Stated task 1 ->
In the review of the movie Reagan, duplicate the passage that begins with "The movie would" and ends with "to his studio.".

Selected passage ->
----
The professional critics are wrong: ‘Reagan’ is a great movie
A new movie about Ronald Reagan—called, simply, Reagan—opened last weekend. The professional critics savaged it, while ordinary Americans loved it. I saw the movie myself, and I’m glad I did. While Reagan isn’t perfect, it is a classic of the Hollywood biopic genre, reminding us of a visionary president with the smarts and skills to make his visions a reality.
The movie is built around Paul Kengor’s biography, The Crusader: Ronald Reagan and the Fall of Communism. Given the movie’s plot origin, it’s no surprise that the movie is built around Reagan as the great Cold Warrior who brought down the Evil Empire. That explains the movie’s structure, which distressed so many reviewers.
Rather than being a simple linear retelling of Reagan’s life, the movie has Viktor Petrovich (Jon Voight), a former KGB analyst, explain to a rising Russian political star, Andrei Novikov (Alex Sparrow), how it was that one man—Ronald Reagan—was able to lead the charge that broke the Soviet Union. This framework allows the movie to show both how the Soviets viewed Reagan (from being a nonentity to being a supreme threat) and how Reagan’s views about communism developed over his life, leading to his desire to liberate people from that totalitarian prison—and to keep America from ever entering that prison.
Although critics complained about the movie having too many flashbacks, it really doesn’t. However, the movie’s beginning is a bit befuddling.
The first scene shows Reagan speaking at an AFL-CIO event, leaving the event, and getting shot. Then, it suddenly moves to modern Moscow, as some rather confusing dialog (most of which I missed) explains that Novikov needs to talk to Petrovich. Ignore all that. The movie really starts when Petrovish explains how Reagan became the anti-communist “Crusader.”
Running to two hours and twenty-one minutes, Reagan manages to pack in a huge amount of life story. We get the small Illinois town upbringing, the loving and religious mother, the alcoholic father, Reagan’s roles as a lifeguard, radio broadcaster, and Hollywood actor, his failed marriage to Jane Wyman (played with no small cruelty by Mena Suvari), his election to and tenure as president of the Screen Actors Guild, his meeting and marrying Nancy, his years in the wilderness as a fading actor, his decision to enter politics, his role as governor, more years in the wilderness, his becoming president, the assassination, and his facing off against the Soviet Union, eventually weakening it financially and also destroying it morally in the eyes of the world. It’s all there.
The movie would have been tighter had it left off the preliminary material about what shaped the young Reagan and, instead, presented Reagan as a fully formed Christian and anti-communist. That’s because the movie’s real starting point is Reagan’s tenure as SAG president.
It was then that he faced down Herbert Sorrell, a communist union organizer, and met Nancy Davis, who would become the single most important person in his life. Incidentally, it was Sorrell’s attack on the Disney studios, including the defamatory claim that Walt Disney was an antisemite, that turned Walt into a fanatic anti-communist. Walt Disney would weep at what cultural Marxism, a communist movement, has done to his studio.
----
Input rows ->

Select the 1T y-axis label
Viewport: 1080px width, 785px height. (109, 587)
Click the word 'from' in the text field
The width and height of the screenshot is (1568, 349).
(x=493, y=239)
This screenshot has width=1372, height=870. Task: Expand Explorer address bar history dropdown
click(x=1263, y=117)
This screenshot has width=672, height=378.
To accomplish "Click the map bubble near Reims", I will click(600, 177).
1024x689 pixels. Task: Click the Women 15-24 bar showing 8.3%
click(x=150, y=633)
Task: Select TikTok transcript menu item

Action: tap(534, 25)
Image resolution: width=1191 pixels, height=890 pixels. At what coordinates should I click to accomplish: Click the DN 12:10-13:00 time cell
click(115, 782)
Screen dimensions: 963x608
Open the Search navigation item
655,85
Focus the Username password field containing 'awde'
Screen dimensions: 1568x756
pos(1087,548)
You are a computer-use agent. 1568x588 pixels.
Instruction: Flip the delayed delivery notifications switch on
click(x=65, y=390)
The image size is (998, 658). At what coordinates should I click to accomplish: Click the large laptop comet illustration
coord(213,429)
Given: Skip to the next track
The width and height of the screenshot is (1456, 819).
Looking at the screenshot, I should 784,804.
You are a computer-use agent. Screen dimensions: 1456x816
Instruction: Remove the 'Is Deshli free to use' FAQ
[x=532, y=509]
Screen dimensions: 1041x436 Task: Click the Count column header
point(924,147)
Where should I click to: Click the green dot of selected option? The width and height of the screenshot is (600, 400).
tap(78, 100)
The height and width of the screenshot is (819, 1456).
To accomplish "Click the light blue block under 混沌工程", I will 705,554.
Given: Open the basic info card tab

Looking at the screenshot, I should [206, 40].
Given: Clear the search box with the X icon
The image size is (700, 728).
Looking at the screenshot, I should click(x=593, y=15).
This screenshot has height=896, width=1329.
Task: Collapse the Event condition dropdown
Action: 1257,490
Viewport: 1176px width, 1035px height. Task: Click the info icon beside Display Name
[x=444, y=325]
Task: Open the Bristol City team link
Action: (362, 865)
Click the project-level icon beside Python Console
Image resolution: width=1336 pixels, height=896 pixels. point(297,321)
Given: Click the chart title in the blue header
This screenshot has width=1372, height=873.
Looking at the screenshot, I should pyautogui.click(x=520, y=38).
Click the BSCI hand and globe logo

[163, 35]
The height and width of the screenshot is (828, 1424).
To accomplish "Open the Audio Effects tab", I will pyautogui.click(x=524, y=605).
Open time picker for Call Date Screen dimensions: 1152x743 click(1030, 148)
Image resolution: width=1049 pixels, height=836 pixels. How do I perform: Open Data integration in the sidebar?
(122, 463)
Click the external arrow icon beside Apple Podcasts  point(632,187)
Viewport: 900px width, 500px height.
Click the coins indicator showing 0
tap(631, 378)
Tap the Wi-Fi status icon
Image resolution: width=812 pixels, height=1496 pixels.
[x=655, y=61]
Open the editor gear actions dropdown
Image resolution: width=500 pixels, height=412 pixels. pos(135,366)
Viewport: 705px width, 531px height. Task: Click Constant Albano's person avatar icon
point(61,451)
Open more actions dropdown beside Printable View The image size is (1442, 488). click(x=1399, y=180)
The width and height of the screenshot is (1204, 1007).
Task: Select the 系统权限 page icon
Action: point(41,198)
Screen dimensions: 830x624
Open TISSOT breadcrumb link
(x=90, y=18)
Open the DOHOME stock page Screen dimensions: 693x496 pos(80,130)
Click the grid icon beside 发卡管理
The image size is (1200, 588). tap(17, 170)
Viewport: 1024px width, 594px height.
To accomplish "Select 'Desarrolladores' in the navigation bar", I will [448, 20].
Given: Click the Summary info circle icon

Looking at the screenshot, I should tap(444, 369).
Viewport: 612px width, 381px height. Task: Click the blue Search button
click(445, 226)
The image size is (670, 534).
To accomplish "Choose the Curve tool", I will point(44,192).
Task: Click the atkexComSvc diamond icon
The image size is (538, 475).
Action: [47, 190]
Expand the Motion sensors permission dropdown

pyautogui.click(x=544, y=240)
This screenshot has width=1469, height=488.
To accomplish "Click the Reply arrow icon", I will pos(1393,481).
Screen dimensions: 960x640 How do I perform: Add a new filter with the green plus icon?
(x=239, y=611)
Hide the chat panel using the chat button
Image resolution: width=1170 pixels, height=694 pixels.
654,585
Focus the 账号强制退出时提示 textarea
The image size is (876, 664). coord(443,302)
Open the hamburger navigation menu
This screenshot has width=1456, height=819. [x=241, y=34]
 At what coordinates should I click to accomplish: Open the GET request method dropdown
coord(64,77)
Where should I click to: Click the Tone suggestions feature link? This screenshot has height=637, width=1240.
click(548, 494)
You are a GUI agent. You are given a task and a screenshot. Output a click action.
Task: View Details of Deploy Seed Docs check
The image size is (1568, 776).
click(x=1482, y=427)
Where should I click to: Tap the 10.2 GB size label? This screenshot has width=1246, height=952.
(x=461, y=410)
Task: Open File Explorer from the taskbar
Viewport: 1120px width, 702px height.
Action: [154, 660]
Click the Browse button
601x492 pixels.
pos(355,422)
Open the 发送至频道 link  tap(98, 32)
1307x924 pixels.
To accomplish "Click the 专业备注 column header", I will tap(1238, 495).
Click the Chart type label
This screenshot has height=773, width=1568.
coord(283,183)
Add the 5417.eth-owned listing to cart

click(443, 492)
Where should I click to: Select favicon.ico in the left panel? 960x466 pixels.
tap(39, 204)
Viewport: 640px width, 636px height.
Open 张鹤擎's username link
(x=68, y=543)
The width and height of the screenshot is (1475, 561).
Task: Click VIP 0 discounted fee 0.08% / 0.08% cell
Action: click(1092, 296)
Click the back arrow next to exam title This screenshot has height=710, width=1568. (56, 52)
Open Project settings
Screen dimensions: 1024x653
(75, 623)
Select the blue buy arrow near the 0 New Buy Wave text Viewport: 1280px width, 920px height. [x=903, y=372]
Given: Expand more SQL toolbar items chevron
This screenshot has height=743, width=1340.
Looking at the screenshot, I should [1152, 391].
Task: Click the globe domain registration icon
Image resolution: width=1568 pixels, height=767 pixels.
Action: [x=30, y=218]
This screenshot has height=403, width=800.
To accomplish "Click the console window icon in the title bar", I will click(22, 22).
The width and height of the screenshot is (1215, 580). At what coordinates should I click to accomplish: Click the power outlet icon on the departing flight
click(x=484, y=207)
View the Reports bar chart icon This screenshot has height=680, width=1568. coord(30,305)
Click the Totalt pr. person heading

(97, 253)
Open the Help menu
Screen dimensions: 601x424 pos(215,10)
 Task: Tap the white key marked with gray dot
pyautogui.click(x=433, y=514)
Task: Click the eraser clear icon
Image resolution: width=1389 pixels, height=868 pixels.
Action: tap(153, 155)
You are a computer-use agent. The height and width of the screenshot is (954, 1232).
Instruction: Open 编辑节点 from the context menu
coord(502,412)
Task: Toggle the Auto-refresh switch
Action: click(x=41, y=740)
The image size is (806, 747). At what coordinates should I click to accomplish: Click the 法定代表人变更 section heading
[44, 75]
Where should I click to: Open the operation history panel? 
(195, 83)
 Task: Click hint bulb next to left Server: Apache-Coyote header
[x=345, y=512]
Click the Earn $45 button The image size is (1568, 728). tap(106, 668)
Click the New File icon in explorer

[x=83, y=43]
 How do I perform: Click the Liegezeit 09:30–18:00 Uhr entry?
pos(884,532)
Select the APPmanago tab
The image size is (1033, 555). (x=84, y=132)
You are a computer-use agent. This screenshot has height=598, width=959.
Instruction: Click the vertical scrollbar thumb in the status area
----
Stated task 2 ->
Set down the lines of the records from the one containing "Open time picker" through the one containing "Click the external", including both.

Full response 1 ->
The movie would have been tighter had it left off the preliminary material about what shaped the young Reagan and, instead, presented Reagan as a fully formed Christian and anti-communist. That’s because the movie’s real starting point is Reagan’s tenure as SAG president.
It was then that he faced down Herbert Sorrell, a communist union organizer, and met Nancy Davis, who would become the single most important person in his life. Incidentally, it was Sorrell’s attack on the Disney studios, including the defamatory claim that Walt Disney was an antisemite, that turned Walt into a fanatic anti-communist. Walt Disney would weep at what cultural Marxism, a communist movement, has done to his studio.

Full response 2 ->
Open time picker for Call Date Screen dimensions: 1152x743 click(1030, 148)
Image resolution: width=1049 pixels, height=836 pixels. How do I perform: Open Data integration in the sidebar?
(122, 463)
Click the external arrow icon beside Apple Podcasts  point(632,187)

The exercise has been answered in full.